CUDA-AES Benchmark

CUDA-AES Benchmark is a reproducible CUDA AES benchmark and GPU AES benchmark suite for CUDA developers. It measures CUDA kernels for AES-128 and AES-256, compares them with an OpenSSL CPU baseline, records raw benchmark artifacts, and documents the correctness and methodology behind the numbers.

Use this project to study AES GPU performance across CUDA AES modes, including AES-GCM CUDA, AES-128 CUDA, AES-256 CUDA, CBC, CFB, OFB, CTR, CCM, XTS-AES, AES-KW, and AES-KWP workloads. The repository is intended as a reproducible cryptography benchmark with raw artifacts and explicit scope notes, not as a source of unsupported speed claims.
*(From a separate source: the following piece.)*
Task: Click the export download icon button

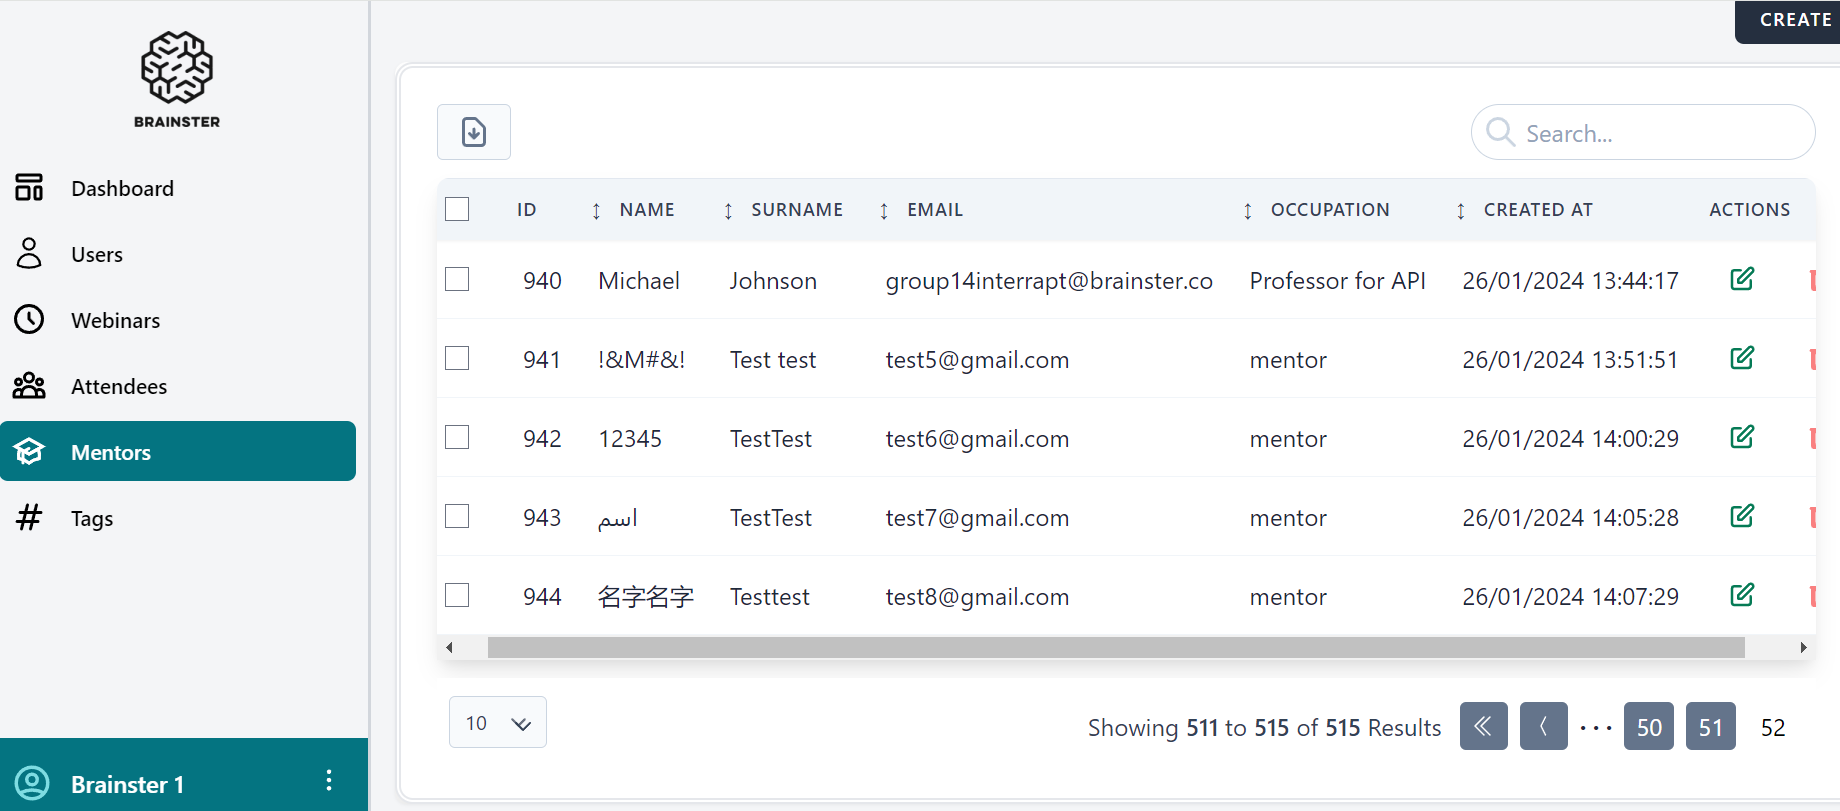Action: 473,132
This repository is benchmark and research software, not a production cryptography library.

CUDA AES Benchmark Coverage

Implemented in the canonical top-level build:

Mode	AES-128	AES-256	Correctness tests	Benchmark rows	Notes
ECB	Yes	Yes	Yes	Yes	NIST-style known-answer coverage
CBC	Yes	Yes	Yes	Yes	Confidentiality-only feedback mode
CFB	Yes	Yes	Yes	Yes	CFB-128 full-block segment scope
OFB	Yes	Yes	Yes	Yes	Confidentiality-only chained keystream mode
CTR	Yes	Yes	Yes	Yes	96-bit IV/counter helper in benchmark
GCM	Yes	Yes	Yes	Yes	96-bit IV, empty AAD, full blocks
CCM	Yes	Yes	Yes	Yes	96-bit nonce, empty AAD, 16-byte tag, full blocks
XTS-AES	Yes	Yes	Yes	Yes	Storage-sector mode, 16-byte sector tweak, full blocks
AES-KW	Yes	Yes	Yes	Yes	Key-wrap workload, 16-byte key data records
AES-KWP	Yes	Yes	Yes	Yes	Key-wrap-with-padding workload, 20-byte key data records

Planned coverage includes distinct GMAC/CMAC authentication benchmarking.

Quick Start

Prerequisites:

NVIDIA GPU with a CUDA-capable driver
CUDA Toolkit with nvcc
CMake 3.28 or newer
CUDA-compatible host C++ compiler
OpenSSL development package discoverable by CMake

Configure and build:

cmake -S . -B build -DCMAKE_BUILD_TYPE=Release -DCMAKE_CUDA_ARCHITECTURES=86
cmake --build build --config Release

Global NPX Execution (New in v2.0)

You can also run the benchmark globally without manual compilation via npx, assuming you have CMake and the CUDA Toolkit installed:

npx cuda-aes-benchmark

On Windows, use a Visual Studio Developer Command Prompt or pass the host compiler explicitly:

cmake -S . -B build -DCMAKE_BUILD_TYPE=Release -DCMAKE_CUDA_ARCHITECTURES=86 -DCMAKE_CUDA_HOST_COMPILER=<path-to-cl.exe>
cmake --build build --config Release

Run correctness checks before interpreting benchmark output:

ctest --test-dir build --output-on-failure

Run a small reproducibility smoke benchmark:

./build/CudaProject --runs 1 --sizes 1048576 --bench-dir bench/smoke
python scripts/summarize_benchmarks.py bench/smoke/thr_gpu.csv bench/smoke/thr_cpu.csv -o bench/smoke/summary.md

Windows executable paths may use .\build\Release\CudaProject.exe depending on the generator.

Benchmark Artifacts

The benchmark writes raw artifacts under bench/ by default, or under --bench-dir:

run_metadata.csv records schema version, command line, run count, selected sizes, OS/compiler hints, CUDA runtime/driver versions, GPU name, compute capability, and clocks/persistence note.
thr_gpu.csv records GPU rows with timing_scope=kernel_only; this is CUDA event timing around the kernel launch, not end-to-end application throughput.
thr_cpu.csv records OpenSSL CPU baseline rows with timing_scope=cpu_baseline.
summary.md is generated from raw CSV files by scripts/summarize_benchmarks.py.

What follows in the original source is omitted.